Over the last few months, there has been talk about the new repo rates in the banking and finance industry and its impact on the lending market. The term “repo rate” is short for “repurchase rate”. It is the rate at which a country’s central bank lends money to commercial banks in case of a funds shortage. In India, the Reserve Bank of India (RBI) provides credit to commercial banks against collateral. The repo rate also used by the government to control inflation.
As a borrower looking for a personal loan in Bangalore, it’s useful to understand what the repo rate is all about, which we’ll explain below.
How Repo Rate Works
Basically, during inflation, central banks will increase the repo rate to discourage commercial banks to borrow from the central bank. As a result, this reduces both the amount of cash in circulation as well as inflation. In the event that inflation reduces significantly, the central bank will take a contrary measure and introduce reverse repo rates, so as to increase liquidity and circulation of money in the economy.
For example, let’s suppose the current repo rate is 5% and a bank takes a loan of Rs 1 lakh from the RBI. The interest owed by the bank would be Rs. 5,000. Therefore, the lower the repo rate, the lower the interest rate levied on loans taken from commercial banks by individuals.
In June 2019, it announced that it will be cutting repo rates for banks, lenders and individuals by 25 points. This brings the current repo rate to 5.75% from the earlier rate of 6%. The reverse repo rate has also lowered to 5.75% from 6%. A reduction in the repo rate lowers the borrowing cost for both commercial banks and lenders.
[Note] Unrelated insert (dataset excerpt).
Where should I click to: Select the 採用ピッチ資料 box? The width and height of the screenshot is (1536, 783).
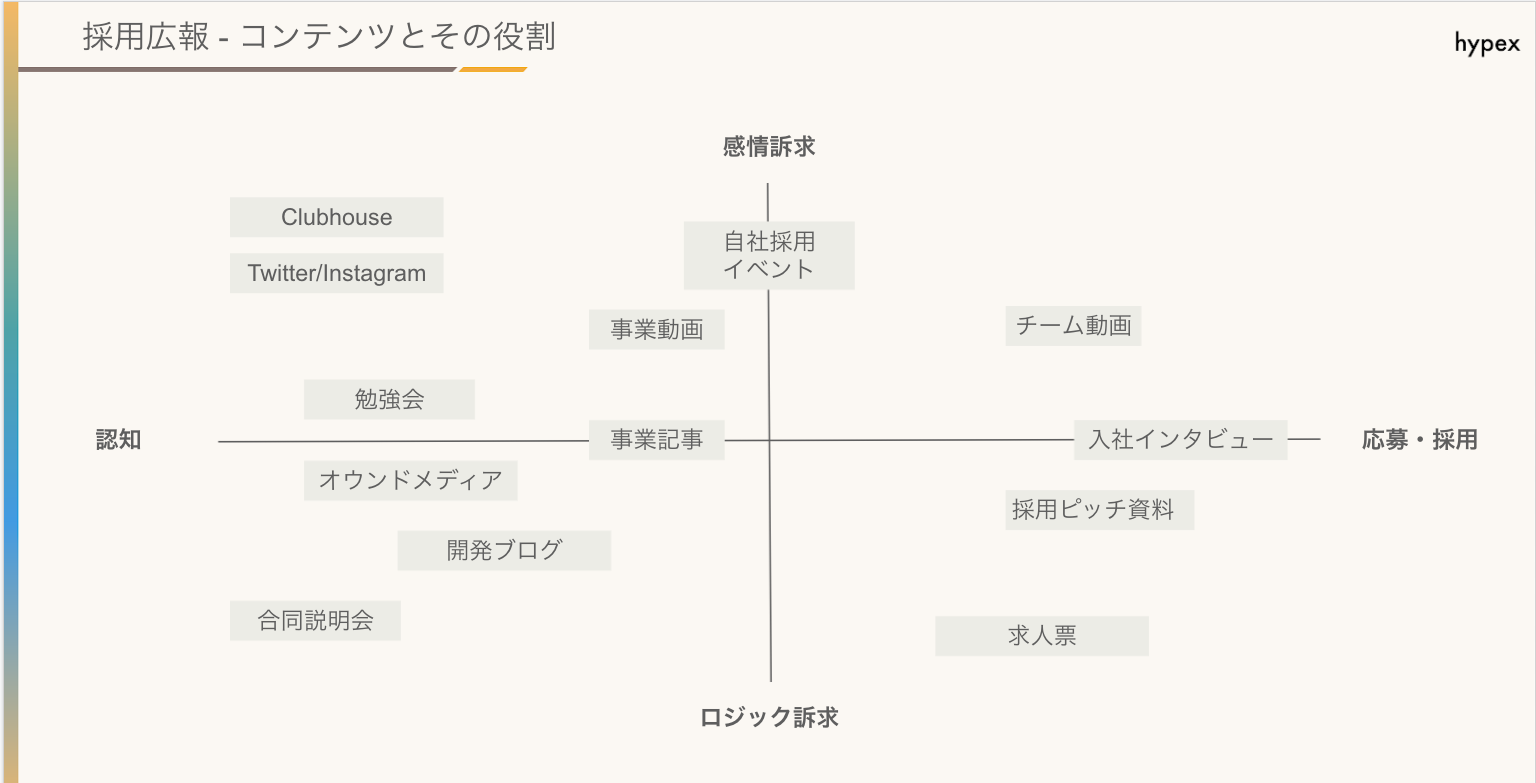[x=1099, y=510]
When repo rate is reduced, the interest rate on loans are also reduced; this in turn also lowers the Cash Reserve Ratio (CRR) which increases the amount of credit available to individuals. The reduction in the interest rate done in the expectancy of increasing consumer demand for these products.
How Repo Rate Will Affect Borrowers
In such a situation, expected that lenders will pass on the rate cut to their borrowers. Therefore, if you have previously availed loans on a floating interest rate, your EMI will probably reduce. While it is expected that the lowered repo rate reduces the interest rate levied by lenders, the actual change in interest rate depends on a variety of things, such as the lender’s operational costs, among other factors. Therefore, if you are considering taking out a personal loan, you may benefit from the RBI’s recent cut in interest rates.
However, one should note that a cut in the repo rate only leads to a cut in the interest rate of a loan, if it has been provided on the basis of a floating interest rate. If a personal loan availed on a fixed rate of interest, then the interest rate will remain unaffected by any change in the repo rate. Thus, the new repo rate cut will only benefit borrowers when banks implement the reduced rate.
On the other hand, when the RBI increases the repo rates, commercial banks required to pay more for the cost of credit borrowed from the RBI. As a result, these banks increase the interest on the loans the offer to borrowers.
The cut in repo rates will also drastically reduce the cost of borrowing for borrowers, thus, making personal loans more affordable. The lower interest rates will also highly benefit borrowers looking to avail personal loan in Bangalore.
Repo Rate Effect on Loan EMI
As per the circular released by RBI, the interest rate linked to any external benchmark must reset at least once every three months. This means banks will now need to reprice interest rates on loans at least once every three months and pass on any change in the external benchmark rate.
Let’s say that a borrower avails a loan on July 15, with a rest period of 3 months. Suppose in September’s monetary policy review, the RBI slashes the repo rate by 25 points. As per the new rate system, in this case, the borrower will not receive the instant benefit of the rate reduction, as the interest on their loan will only be revised in November on the reset date. However, if the repo rate reduced again in November, the borrower can avail of the benefit of both rate cuts.
However, if the reset date has been fixed for 2 months instead of 3 months, the borrower will eligible for a 25 point rate cut from October onwards, based on the repo rate cut that occurred in September’s monetary policy review.